■ **Source text**:

####################

As you read this, geese and ducks are suffering as workers immobilise the panicked birds and tear out their feathers by the handful. Despite any false assurances a brand might tout, the global down industry is built on tormenting these animals – whose skin is often torn open from such rough handling – and workers have been filmed crudely sewing up the bloody wounds with a needle and thread.
It’s impossible to avoid misery when buying down because the industry is rife with mislabelling.
Companies making claims of humane practices may state the feathers in their down products came from birds who were plucked after they were killed, but even that can’t be guaranteed. Laws and certifications intended to prevent live plucking are easily circumvented, and no third-party organisation has the authority to monitor or sanction abusive facilities. Feathers from live-plucked birds can even be mixed in with other feathers, making it impossible to say how they were obtained.
Live-plucked or not, every feather in an item of down-filled outerwear or bedding will come from a bird destined to be violently killed.

####################

■ **Information shown**:

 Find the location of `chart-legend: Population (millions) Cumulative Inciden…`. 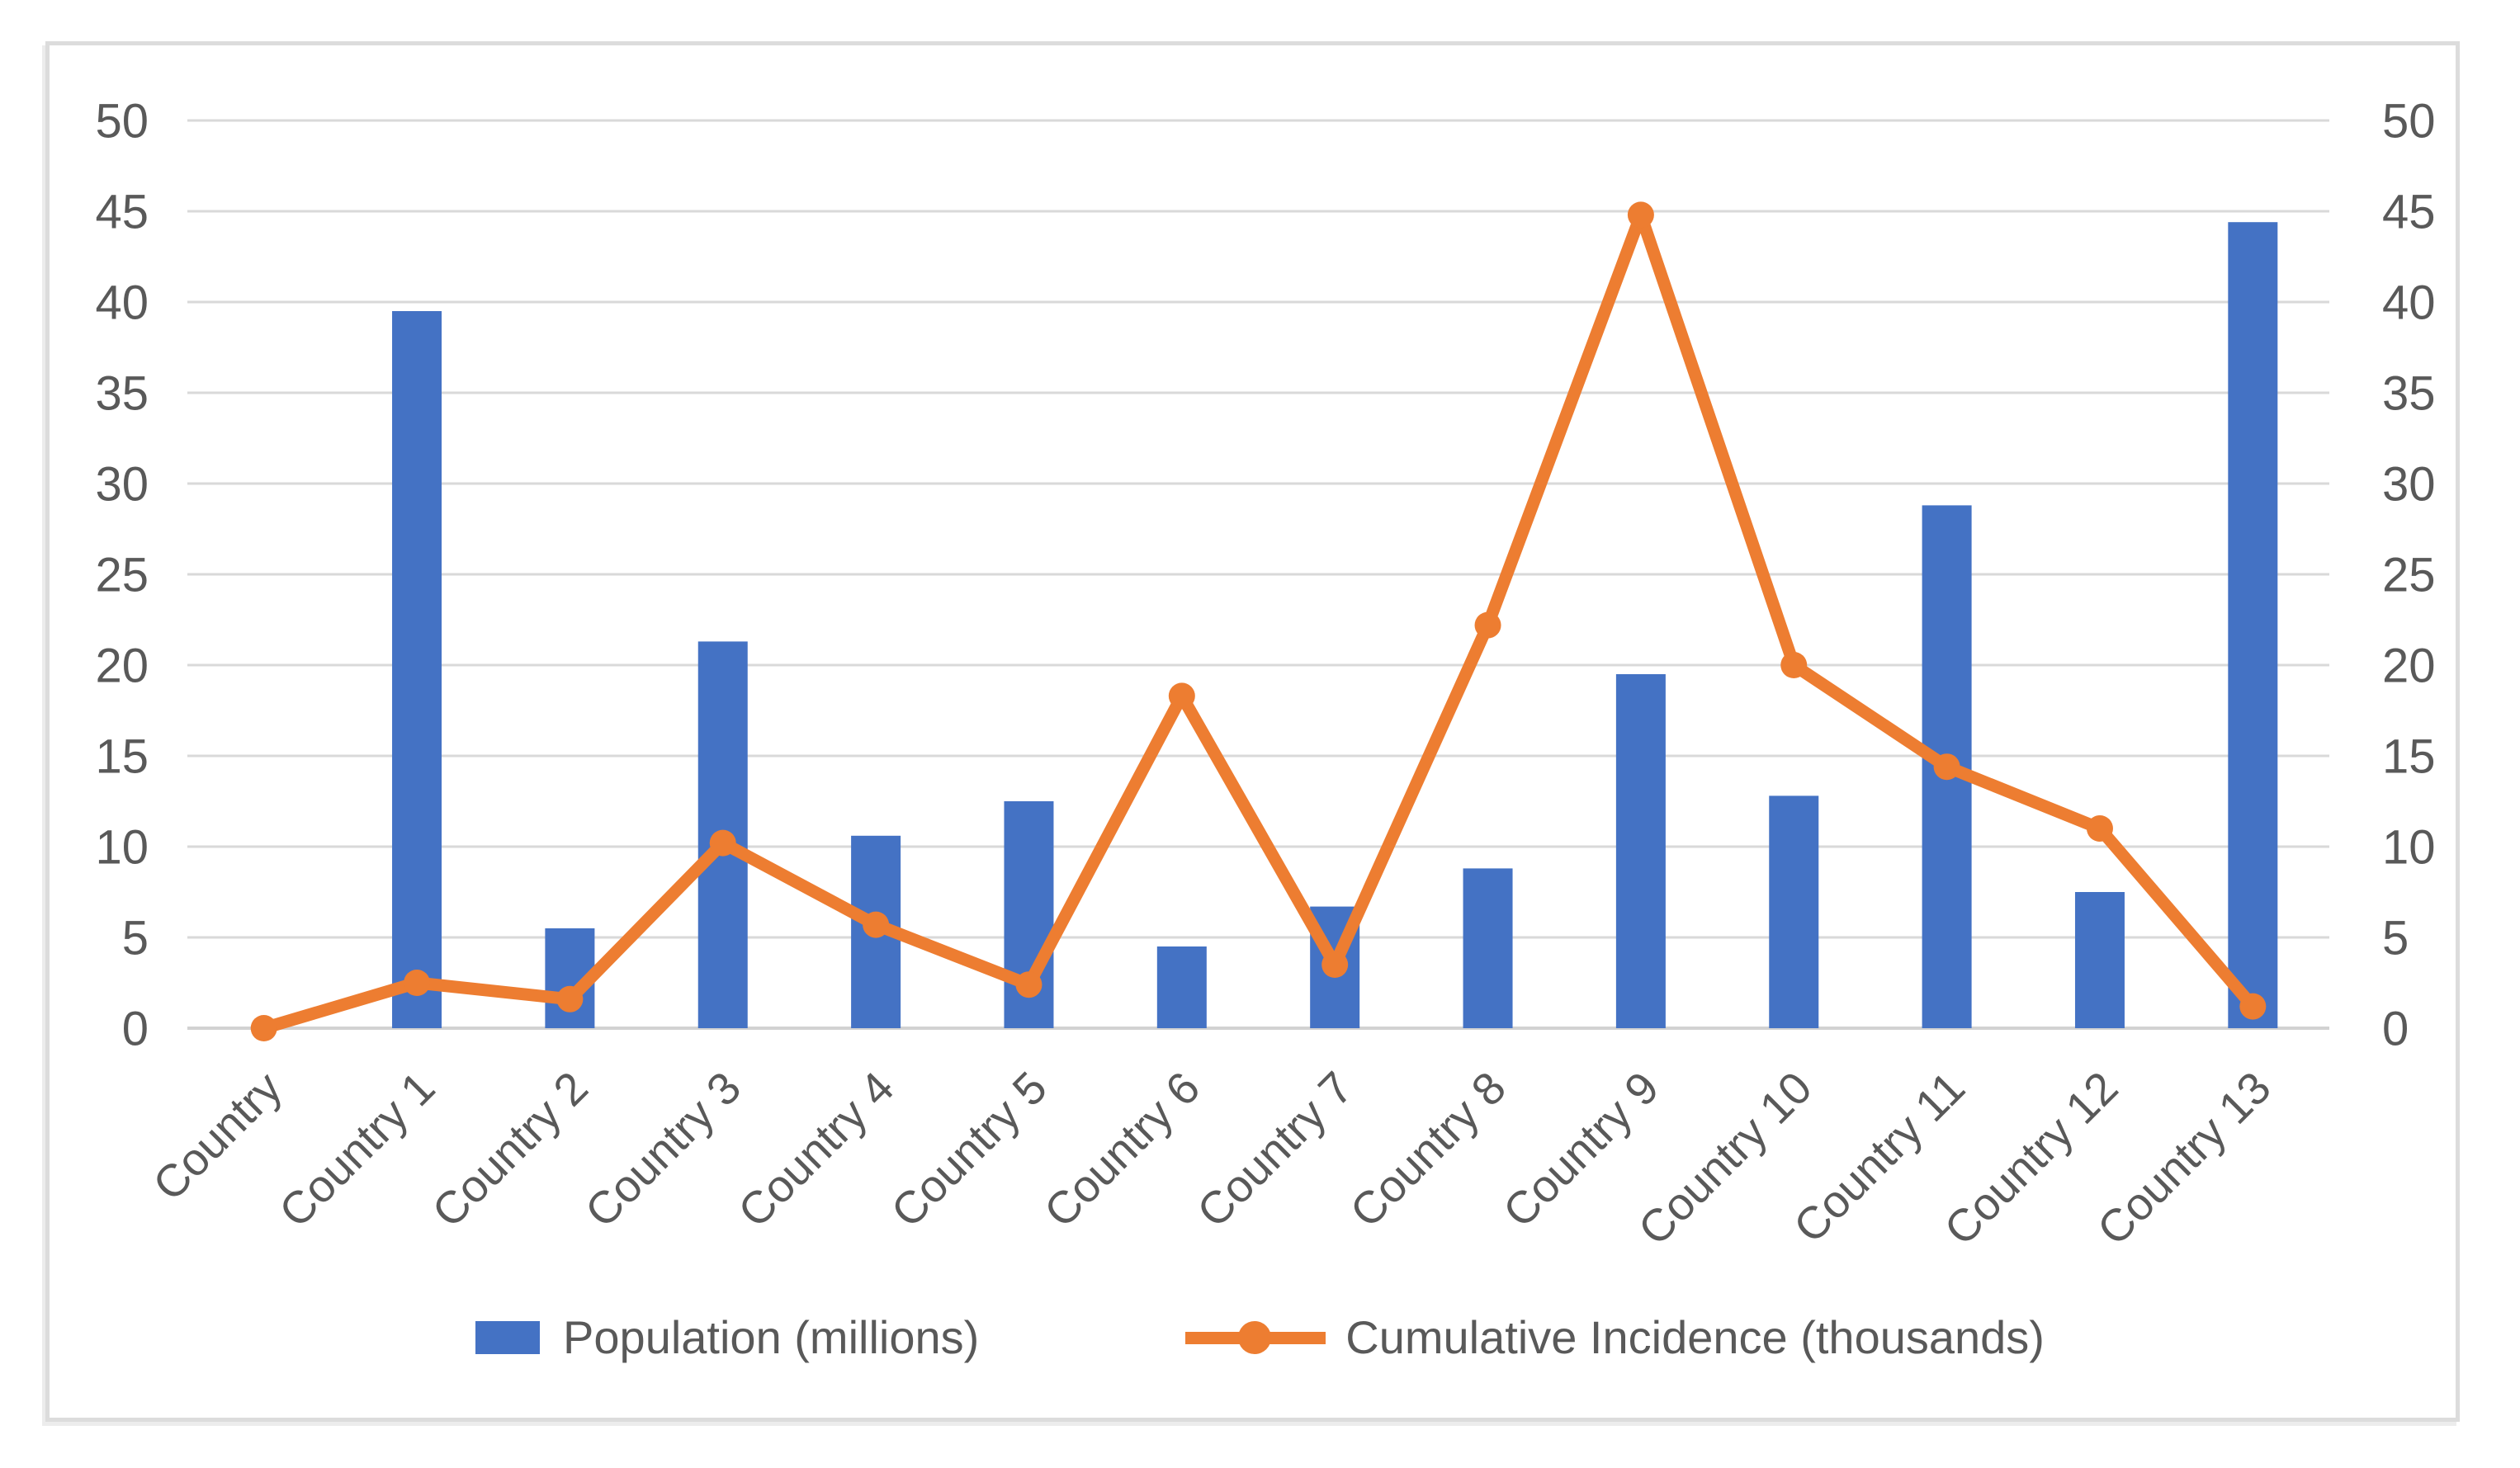

chart-legend: Population (millions) Cumulative Inciden… is located at coordinates (1260, 1337).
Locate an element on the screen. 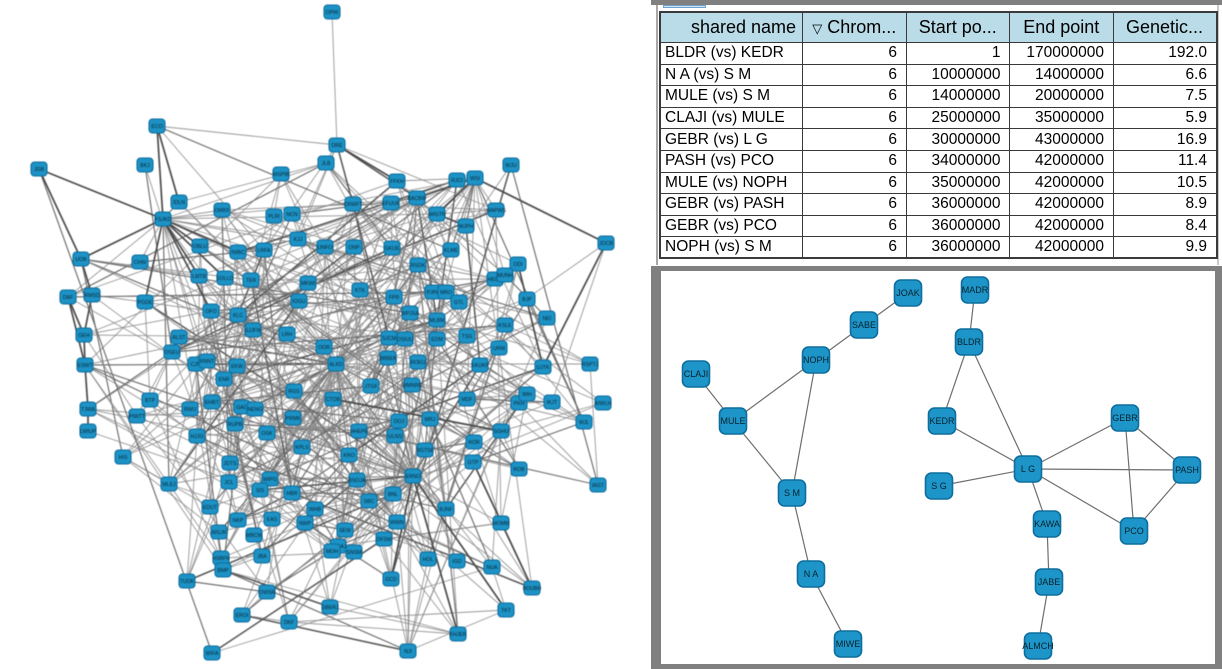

####################

■ **What you need to do**:
1) In the text on the down industry, what have workers been filmed doing to the birds?
2) Pick up the text on the down industry after its final sentence and carry it forward.

■ **Answers to the problems**:
1) Crudely sewing up the birds' bloody wounds with a needle and thread.

2)
Ducks and geese are kept in abysmal conditions before being carelessly shoved into cages on slaughterhouse-bound trucks. Many birds will sustain broken bones from rough handling and their limbs can get trapped between the wire cages, which are stacked on one another. This makes it impossible for these naturally fastidiously clean birds to avoid becoming covered in the faeces of all the birds above them. They’ll be transported in these conditions – in all weather extremes –sometimes for hundreds of kilometres.
Upon arrival at the slaughterhouse, the terrified birds are hung upside down on a conveyor belt and moved towards a spinning blade that cuts their throats. After this, their feathers are mechanically torn from their skin and used to make jackets, pillows, sleeping bags, and other items that could have just been made from a down alternative.
When it comes to using animals for clothing, cruelty is not unique to the down industry.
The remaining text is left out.